Member of the House of Representatives
- Incumbent
- Assumed office 31 March 2026
- Preceded by: Queeny Rajkowski
- In office 14 May 2025 – 11 November 2025
- In office 18 January 2022 – 5 December 2023
- Preceded by: Mark Rutte
- In office 7 September 2021 – 11 January 2022
- Preceded by: Jan Klink
- Succeeded by: Hawre Rahimi

Member of the Hilversum municipal council
- In office 27 March 2014 – 15 September 2021
- Succeeded by: Ellis Zeeuw van der Laan

Personal details
- Born: Rudolf Verkuijlen 13 October 1960 (age 65) Amsterdam, Netherlands
- Party: People's Party for Freedom and Democracy
- Children: 2
- Alma mater: Netherlands School of Public Administration
- Occupation: Police commissioner; civil servant; politician;

= Ruud Verkuijlen =

Dutch politician (born 1960)

Rudolf "Ruud" Verkuijlen (born 13 October 1960) is a Dutch police commissioner, civil servant, and politician. A member of the conservative liberal People's Party for Freedom and Democracy (VVD), he was appointed to the House of Representatives in September 2021 after having participated in the 2021 general election. He lost his bid for re-election in November 2023, but he later served as a member of parliament for two short periods. He previously worked for the National Police and served on the Hilversum municipal council in the years 2014–21.

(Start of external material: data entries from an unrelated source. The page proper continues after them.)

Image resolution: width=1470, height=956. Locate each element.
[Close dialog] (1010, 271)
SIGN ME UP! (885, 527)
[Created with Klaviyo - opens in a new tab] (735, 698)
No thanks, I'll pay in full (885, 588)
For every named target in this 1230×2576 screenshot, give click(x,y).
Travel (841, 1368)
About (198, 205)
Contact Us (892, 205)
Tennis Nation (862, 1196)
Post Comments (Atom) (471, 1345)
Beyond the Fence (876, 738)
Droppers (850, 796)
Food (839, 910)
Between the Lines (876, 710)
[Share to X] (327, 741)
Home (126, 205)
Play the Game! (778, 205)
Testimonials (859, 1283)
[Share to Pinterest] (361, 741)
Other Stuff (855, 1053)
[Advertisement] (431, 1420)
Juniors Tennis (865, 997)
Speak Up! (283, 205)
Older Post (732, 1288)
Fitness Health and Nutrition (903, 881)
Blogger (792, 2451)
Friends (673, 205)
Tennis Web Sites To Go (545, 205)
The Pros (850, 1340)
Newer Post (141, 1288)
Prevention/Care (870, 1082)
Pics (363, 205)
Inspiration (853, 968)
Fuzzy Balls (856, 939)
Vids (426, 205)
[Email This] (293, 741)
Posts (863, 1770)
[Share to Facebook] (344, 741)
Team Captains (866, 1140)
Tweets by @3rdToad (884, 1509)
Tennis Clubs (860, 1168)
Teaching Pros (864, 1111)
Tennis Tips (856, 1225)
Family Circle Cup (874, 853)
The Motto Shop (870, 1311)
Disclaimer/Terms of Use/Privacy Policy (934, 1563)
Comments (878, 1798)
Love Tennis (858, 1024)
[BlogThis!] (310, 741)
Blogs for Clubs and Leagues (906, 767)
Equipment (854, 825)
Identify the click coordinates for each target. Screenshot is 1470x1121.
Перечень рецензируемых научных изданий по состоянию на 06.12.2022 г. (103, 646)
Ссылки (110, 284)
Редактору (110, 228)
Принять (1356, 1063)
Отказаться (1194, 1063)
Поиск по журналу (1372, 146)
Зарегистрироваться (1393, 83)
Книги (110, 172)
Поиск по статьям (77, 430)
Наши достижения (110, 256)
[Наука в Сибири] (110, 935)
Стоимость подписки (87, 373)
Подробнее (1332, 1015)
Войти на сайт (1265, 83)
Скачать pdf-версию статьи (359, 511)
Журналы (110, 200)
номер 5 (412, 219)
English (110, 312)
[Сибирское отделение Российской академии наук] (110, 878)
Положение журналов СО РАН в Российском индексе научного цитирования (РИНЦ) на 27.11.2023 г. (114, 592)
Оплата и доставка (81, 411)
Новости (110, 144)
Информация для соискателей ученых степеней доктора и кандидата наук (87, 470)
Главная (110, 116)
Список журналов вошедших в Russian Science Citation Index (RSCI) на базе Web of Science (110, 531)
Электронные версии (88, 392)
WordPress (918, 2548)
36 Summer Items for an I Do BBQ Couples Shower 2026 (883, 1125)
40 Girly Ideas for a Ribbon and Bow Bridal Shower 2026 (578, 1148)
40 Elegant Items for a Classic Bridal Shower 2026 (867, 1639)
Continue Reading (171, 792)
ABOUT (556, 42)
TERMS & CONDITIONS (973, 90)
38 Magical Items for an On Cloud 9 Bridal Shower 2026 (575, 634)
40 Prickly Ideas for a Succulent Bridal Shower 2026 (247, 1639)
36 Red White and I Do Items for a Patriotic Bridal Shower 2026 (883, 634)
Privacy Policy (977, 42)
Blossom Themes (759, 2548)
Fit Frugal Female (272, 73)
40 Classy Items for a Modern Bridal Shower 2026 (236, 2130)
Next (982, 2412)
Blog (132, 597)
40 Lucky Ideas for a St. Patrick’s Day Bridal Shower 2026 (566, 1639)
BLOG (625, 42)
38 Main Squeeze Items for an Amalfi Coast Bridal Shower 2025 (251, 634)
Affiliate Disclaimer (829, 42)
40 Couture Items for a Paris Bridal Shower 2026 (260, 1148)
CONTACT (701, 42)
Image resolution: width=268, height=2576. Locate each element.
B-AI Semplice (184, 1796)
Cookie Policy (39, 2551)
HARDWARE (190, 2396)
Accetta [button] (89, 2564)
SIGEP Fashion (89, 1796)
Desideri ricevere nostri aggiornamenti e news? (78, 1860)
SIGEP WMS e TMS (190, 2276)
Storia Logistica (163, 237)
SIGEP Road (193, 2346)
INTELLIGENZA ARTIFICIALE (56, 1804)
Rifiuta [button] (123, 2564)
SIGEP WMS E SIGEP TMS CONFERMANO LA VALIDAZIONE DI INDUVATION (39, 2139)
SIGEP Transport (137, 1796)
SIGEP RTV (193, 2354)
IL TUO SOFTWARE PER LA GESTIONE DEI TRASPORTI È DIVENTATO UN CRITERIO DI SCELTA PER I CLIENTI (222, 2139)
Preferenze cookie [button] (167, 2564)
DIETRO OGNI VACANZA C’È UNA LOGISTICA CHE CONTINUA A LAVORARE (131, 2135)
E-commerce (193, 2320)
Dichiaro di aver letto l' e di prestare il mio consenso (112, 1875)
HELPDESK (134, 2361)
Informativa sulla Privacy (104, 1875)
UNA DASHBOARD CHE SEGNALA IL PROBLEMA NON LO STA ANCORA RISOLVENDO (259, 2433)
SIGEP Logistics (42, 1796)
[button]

== Early life and career ==
Verkuijlen was born in 1960 in Amsterdam and grew up in its western borough. His father was the president of a trade organization. Verkuijlen joined the Amsterdam police force in 1986, working at its Lijnbaansgracht police station and rose to the rank of chief inspector. He left the Amsterdam police in 2005 in favor of the Ministry of the Interior and Kingdom Relations to head the services and contracts department for C2000, the communications system used by Dutch emergency services. Three years later, he became leader of the police profession department of the Nederlands Politie Instituut (Dutch police institute) in Zeist. Verkuijlen followed an executive master in police management at the Netherlands School of Public Administration starting in 2009, and he was the manager of the violence against police officers and public services program at the Ministry of the Interior and Kingdom Relations between 2010 and 2012. Verkuijlen started serving as the National Police's head of research and development in the latter year. He filled that post until he became manager of the violence against police officers program and New Year coordinator in 2016.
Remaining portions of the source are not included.